L'Autorité des Marchés Financiers aurait ouvert une enquête sur les mauvaises manières de communication de la Banque sur des pertes en Asie, peu ou prou au même moment où deux de ses filiales étaient sur le banc des accusés de la Commission des sanctions du gendarme boursier.
Siège de l’AMF - Autorité des marchés financiers
Siège de l’AMF - Autorité des marchés financiers

L'AMF enquête depuis l'été sur l'annonce de pertes de Natixis en Asie, révèle le quotidien les Échos. La saison a donc été particulièrement délicate pour la Banque française, qui voyait courant juillet deux de ses filiales sur le banc de la Commission des sanctions du gendarme, qu'il soupçonnait d'avoir délivré une information inexacte et imprécise aux porteurs relative à certaines opérations, tout en ayant méconnu leur obligation de gérer les conflits d’intérêts. La Commission des sanctions a finalement infligé une sanction de 2 millions d'euros à NAM et prononcé une sanction moitié moindre pour Namfi. L'amende est supérieure à ce qu'avait requis le représentant du Collège de l'AMF fin juin, soit 1,5 million d'euros au total contre les deux filiales.

Tout cela sur fonds de scandale H2O. En juin en effet, la valeur de Natixis plongeait après les révélations du Financial Times sur la détention par sa filiale H2O d'obligations illiquides accolées à des sociétés détenues par Lars Windhorst, un financier allemand aux antécédents judiciaires nombreux. Quelques heures après, Morningstar - dont les évaluations servent de livre guide clef pour les investisseurs - annonçait suspendre la notation de l'un des fonds d'H2O Asset Management, l'agence citant elle aussi l'émergence de questions sur la liquidité.

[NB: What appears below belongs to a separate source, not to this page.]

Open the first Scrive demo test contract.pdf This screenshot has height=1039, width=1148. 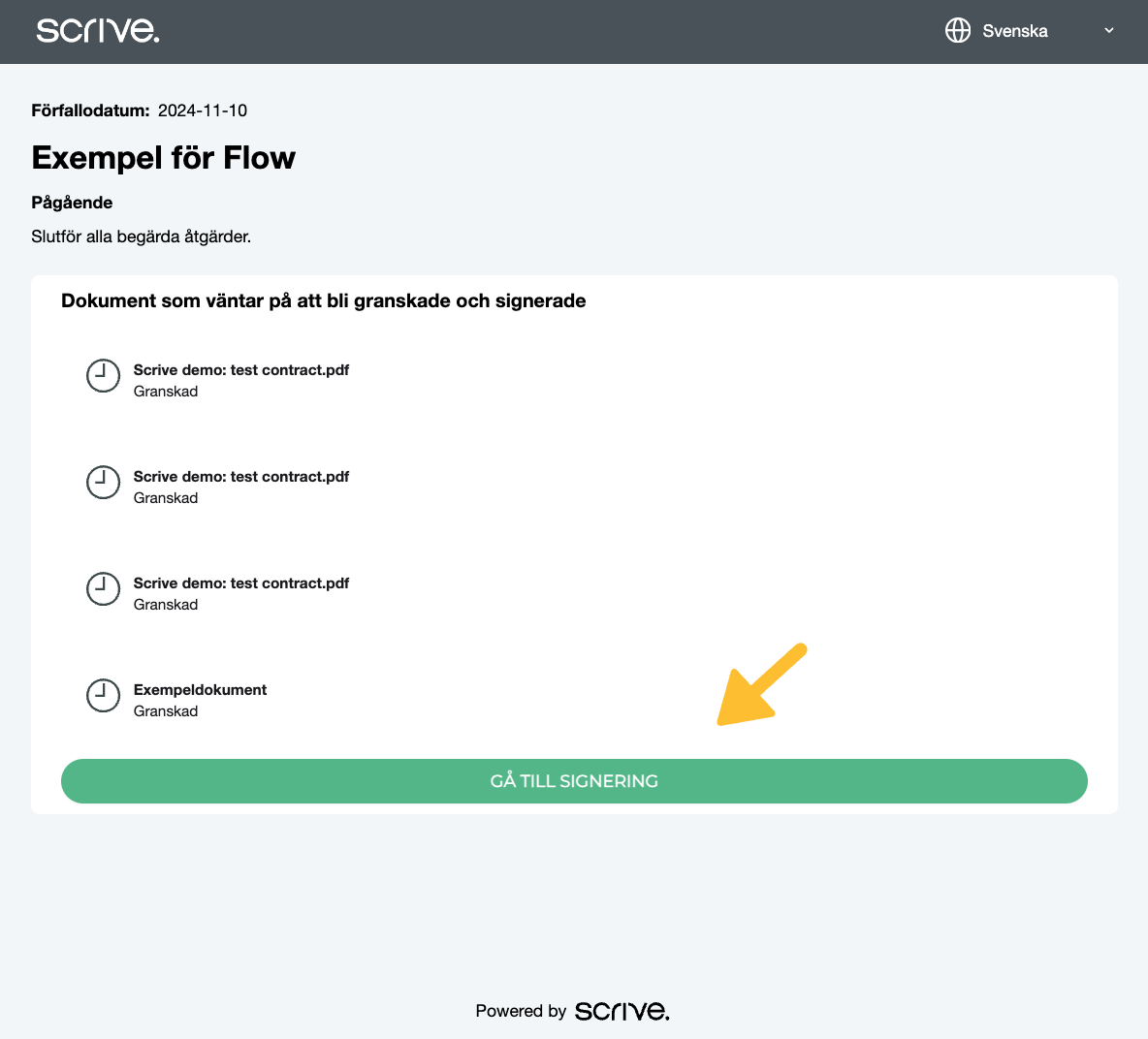pos(241,370)
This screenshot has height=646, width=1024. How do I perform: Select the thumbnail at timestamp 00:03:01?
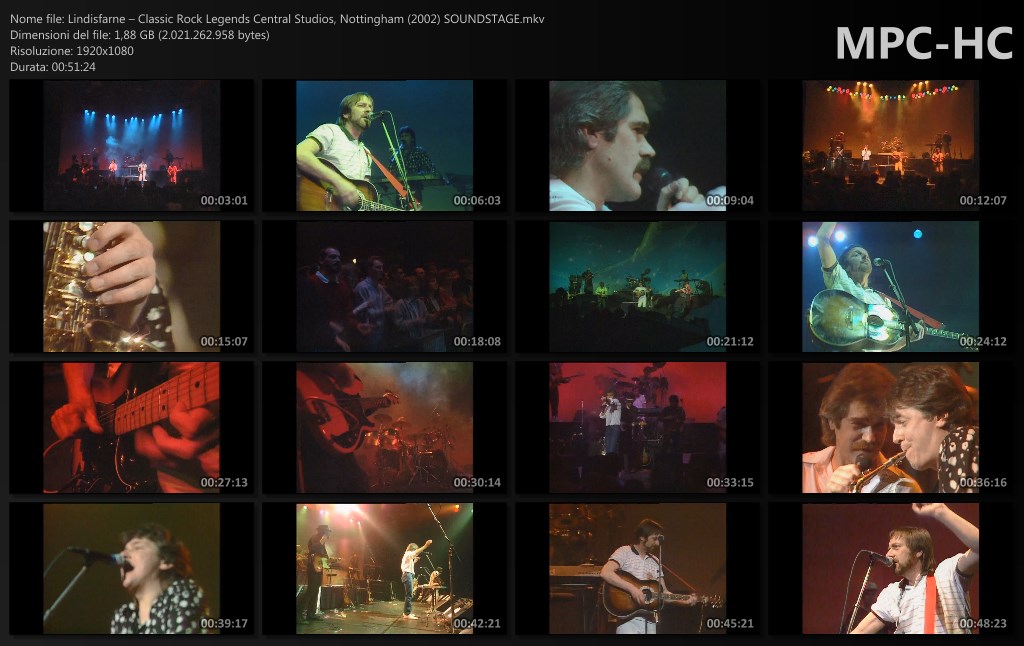pos(131,145)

Bref cette fois, le Groupe est aux prises avec l'AMF pour une information délivrée aux marchés en décembre 2018 à l'occasion des pertes de 260 millions d'euros subies en Asie, qui avait fait plonger le titre Natixis. Peu avant la sortie de l'information, le directeur des risques de Natixis Pierre Debray a cédé 32.292 actions au prix de 5,1270 euros, soit un montant de 165.561 euros le 14 novembre 2018, ce sur quoi enquête également l'AMF. La procédure du gendarme financier, susceptible de donner lieu à des sanctions, peut durer plusieurs mois.